> _Excerpt to read_:
--------------------------------

By John F. Harris and Charles Trueheart
The Washington Post

President Clinton, beginning a two-day state visit here Thursday, tiptoed onto the most sensitive ground in Canadian politics - the issue of Quebec separatism - and skipped back off without stepping on a single mine.

For both Clinton and his northern hosts, his speech to Parliament followed a simple formula - no explosions, no problems. For the Canadian government, struggling to stave off a resurgent separatist movement in Quebec, Clinton's speech offered a vigorous reaffirmation of the U.S. position in favor of Canadian unity.

Lest he offend sensibilities in Quebec, however, Clinton also repeated the comforting mantra: "Your political future is, of course, entirely for you to decide."

Delivered with gusto, the speech amounted to a restatement of Washington's longstanding approach to the Quebec question, but it was artful enough to win loud applause from both sides. Indeed, Clinton even joked about his penchant for offering a little something to everyone.

"You want to know why my State of the Union address took so long?" he said. "It's because I evenly divided the things that would make the Democrats clap and the Republicans clap."

--------------------------------

> _Directive 1_: Using the article on Clinton's visit to Canada, decide whether each statement agrees with it, and give yes or no along with the exact words from the article that settle it. (a) Clinton gave his speech to Parliament. (b) The state visit was planned to last three days. (c) The speech drew applause from only one side.
> _Directive 2_: Write the next paragraph of the article on Clinton's visit to Canada, picking up right after its last sentence.

Item coordinate data:
--------------------------------

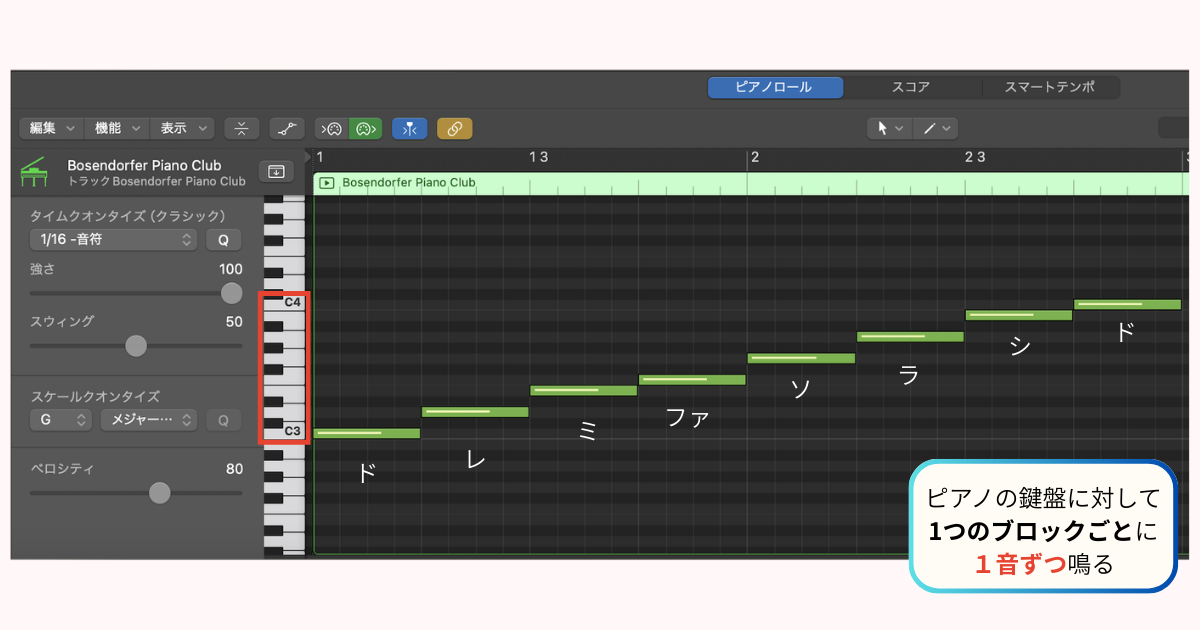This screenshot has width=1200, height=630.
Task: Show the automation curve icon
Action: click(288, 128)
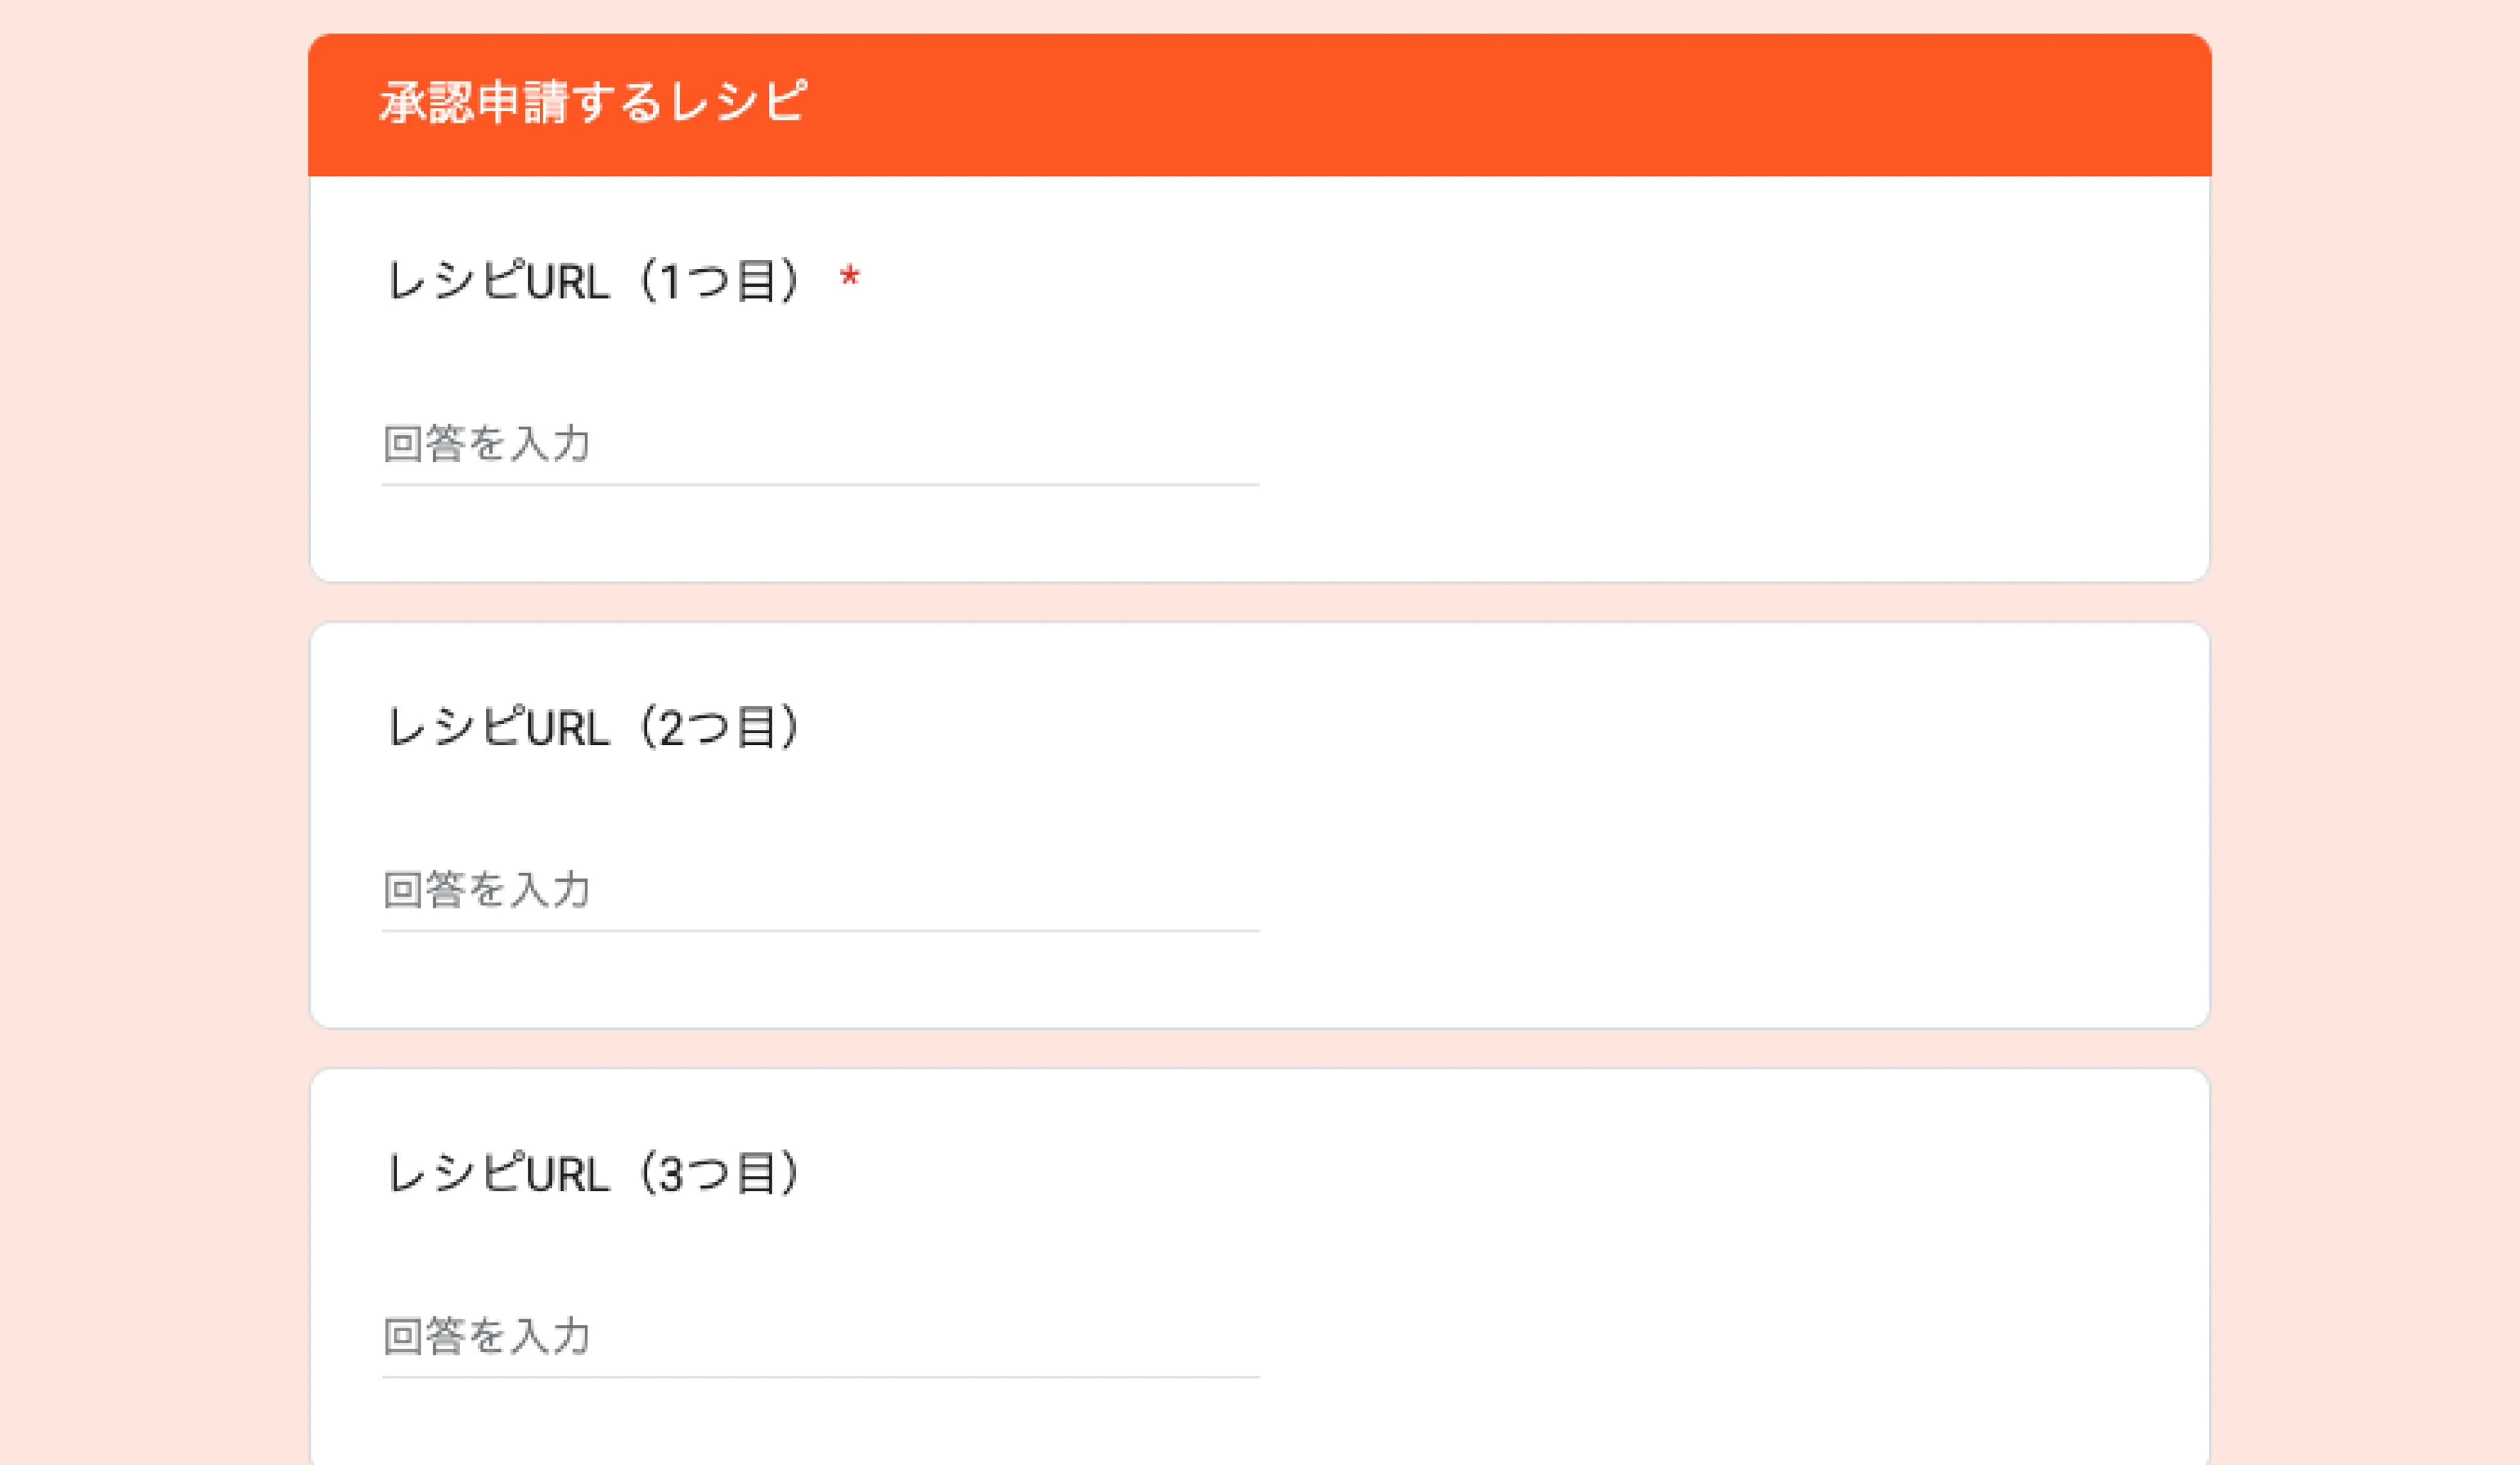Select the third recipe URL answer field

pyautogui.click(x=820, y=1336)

--------------------------------

> _Task answer 1_:
(a) Yes: "his speech to Parliament"
(b) No: "beginning a two-day state visit here Thursday"
(c) No: "it was artful enough to win loud applause from both sides"

> _Task answer 2_:
Later, Clinton met with the leader of the separatist Bloc Quebecois, Lucien Bouchard, in a historic first encounter between a U.S. president and a Quebec nationalist leader. Bouchard said after the 25-minute meeting that he had tried to explain to Clinton that Quebecers are "moderate people, not radical people, people who feel like a nation and have never been recognized as such by Canada.

"A separate Quebec," he said, would "bring forward no change at all for America - they will have one more friend in the world. We love Americans." He declined to reveal what Clinton said in response.

Prior to his visit, Canadian press commentary had taken note of Clinton's weakened political position at home since the Republicans won control of Congress, but his host, Prime Minister Jean Chretien, was plainly delighted at his presence here.

In his introduction to Clinton's speech Thursday afternoon, Chretien noted that other presidents who had addressed Parliament in recent decades all won reelection - Truman, Eisenhower, Nixon and Reagan - while those who failed in reelection tries - Ford, Carter and Bush - never spoke here.

"I've never believed in the iron laws of history so much as I do now," Clinton said with a laugh.